La maladie de Sachs, c'est avant tout des gens qui viennent raconter leurs problèmes à un médecin. Certains souffrent réellement, d'autres s'imaginent des choses, d'autres encore ont juste besoin de parler. Sachs fait partie de ces médecins qui croient aux vertus de l'écoute, plus que des médicaments, au point de se planter occasionnellement. La plupart des problèmes des gens sont d'origine familiale et ce roman livre une image bien sombre de la famille en général, et des rapports homme-femme en particulier. Heureusement qu'il y a quand même quelques couples heureux par-ci, par-là, dont le sien, finalement, quand il accepte d'ouvrir son coeur, recroquevillé par la peur du médecin qui ne veut pas se lier pour ne pas souffrir la perte de l'être aimé.

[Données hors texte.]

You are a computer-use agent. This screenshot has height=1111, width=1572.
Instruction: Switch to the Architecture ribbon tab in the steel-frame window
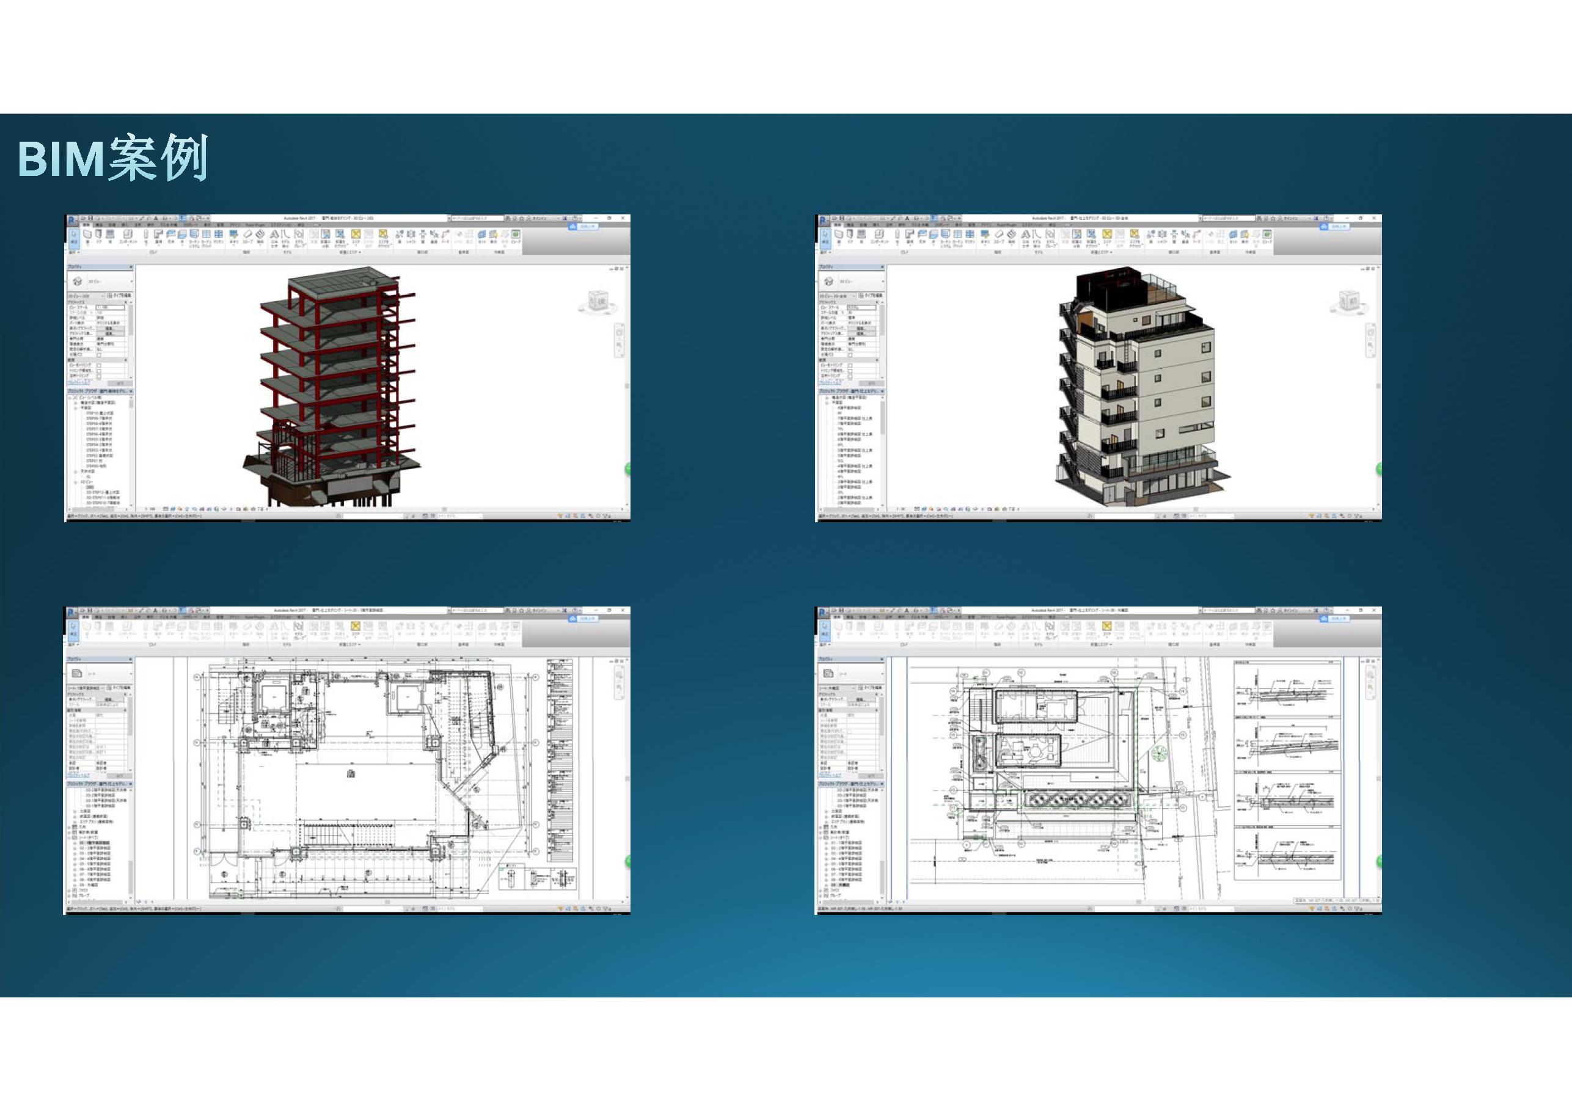[x=86, y=225]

Qu'on le veuille ou non, on est toujours médecin. Mais on n'est pas tenu de le faire payer aux autres, et on n'est pas, non plus, obligé d'en crever.

J'aimerais croire que ce roman est exagérément pessimiste, mais ce n'est sans doute pas le cas. Quand je vois le nombre de couples qui se séparent ou qui vivent en se déchirant sur des broutilles, ce n'est pas très joyeux. Ceci dit, dans mon environnement direct, je trouve que cela va encore, sans doute une question de milieu socio-économique. Winckler - à travers Sachs - est également très dur envers l'establishment médical (et encore, "très dur" est un euphémisme par rapport à certains passages). Fort heureursement, mon exprérience personnelle avec les médecins est loin d'être aussi négative. Peut-être est-ce un problème plus aigu en France, où l'élitisme est un sport national.

Je pourrais donc émettre quelques réserves sur La maladie de Sachs, mais peu importe. C'est un très grand livre, à la fois dur et touchant, dont les protagonistes en bavent face à la vie et à la mort. Comme nous tous. Un roman totalement humain.